Em janeiro deste ano, os pequenos negócios foram responsáveis por 62% do total de empregos criados. Comparado ao mesmo período de 2023, houve um aumento de 52% na geração de empregos por parte das micro e pequenas empresas (MPEs), de acordo com um levantamento realizado pelo Sebrae com base nos dados do Cadastro Geral de Empregados e Desempregados (Caged), o que resultou em 112 mil novas vagas, em contraste com as 74 mil contabilizadas no ano passado.
Os segmentos de Serviços, que registraram a abertura de 53.218 empregos, Construção, com um total de 36.579 novas vagas, e Indústria da Transformação, que contribuiu com 33.181 postos de trabalho, foram cruciais para impulsionar a criação de empregos nas MPE. Enquanto isso, nas médias e grandes empresas (MGEs), os principais setores que se destacaram na geração de vagas de trabalho foram a Indústria da Transformação, com 32.896 empregos criados, os Serviços, que registraram a abertura de 21.848 novas oportunidades, e a Construção, que contribuiu com 12.752 postos de trabalho.
As áreas que mais impulsionaram a criação de empregos no país em janeiro de 2024, considerando a economia como um todo, foram a Construção de edifícios, que contou com a abertura de 20 mil novas vagas, seguido pelo Cultivo de soja, com a geração de 8,6 mil empregos e o Cultivo de frutas de lavoura permanente, exceto laranja e uva, com 7,3 mil postos de trabalho criados. Nas micro e pequenas empresas, o segmento que se destacou foi o da Construção de edifícios, com a criação de 15,8 mil vagas. Enquanto isso, para as MGEs, as atividades que mais contribuíram para o top 10 foram também a Construção de edifícios, com a abertura de 4,3 mil vagas, e o Cultivo de frutas de lavoura permanente, exceto laranja e uva, com a mesma quantidade de vagas adicionadas.
“A atuação das MPEs está permitindo que o Brasil possa sair rapidamente do mapa da fome”, afirmou Décio Lima, presidente do Sebrae. Décio ainda destacou que o Brasil é reconhecido como um gigante e um bom exemplo para todos os países do continente americano. Ele mencionou que a organização está colaborando com a OEA (Organização dos Estados Americanos) e outros órgãos para explorar novos mercados. Além disso, ele enfatizou a importância do setor contar com o suporte de políticas públicas, tanto no acesso ao crédito quanto no desenvolvimento de seus empreendimentos.
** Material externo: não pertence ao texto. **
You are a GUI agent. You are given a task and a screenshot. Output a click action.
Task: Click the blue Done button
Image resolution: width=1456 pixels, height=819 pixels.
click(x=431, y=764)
O presidente do Sebrae também se reuniu com o ministro do Trabalho e Emprego, Luiz Marinho, na terça-feira (19), em Brasília, com o objetivo de firmar projetos e iniciativas para impulsionar ainda mais a criação de empregos e a renda para os pequenos negócios. O ministro Marinho convocou representantes do setor comercial de São Paulo para a reunião, sendo representado pela diretoria da FCDL SP e a presença de Roberto Folgueral, vice-presidente da entidade.
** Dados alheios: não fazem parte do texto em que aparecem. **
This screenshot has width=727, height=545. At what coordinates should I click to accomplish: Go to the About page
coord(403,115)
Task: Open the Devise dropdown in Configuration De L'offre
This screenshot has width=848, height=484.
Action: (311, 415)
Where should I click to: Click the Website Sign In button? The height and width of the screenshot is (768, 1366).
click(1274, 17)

Segundo o presidente, a reunião foi fundamental para assegurar a implementação de projetos e ações destinados a auxiliar os pequenos negócios a manterem sua posição de destaque na geração de emprego e renda no país. Décio reforçou que, em 2023, as MPEs foram responsáveis por 80% dos postos de trabalho, superando as expectativas do mercado, e previu que este ano o cenário será ainda mais promissor.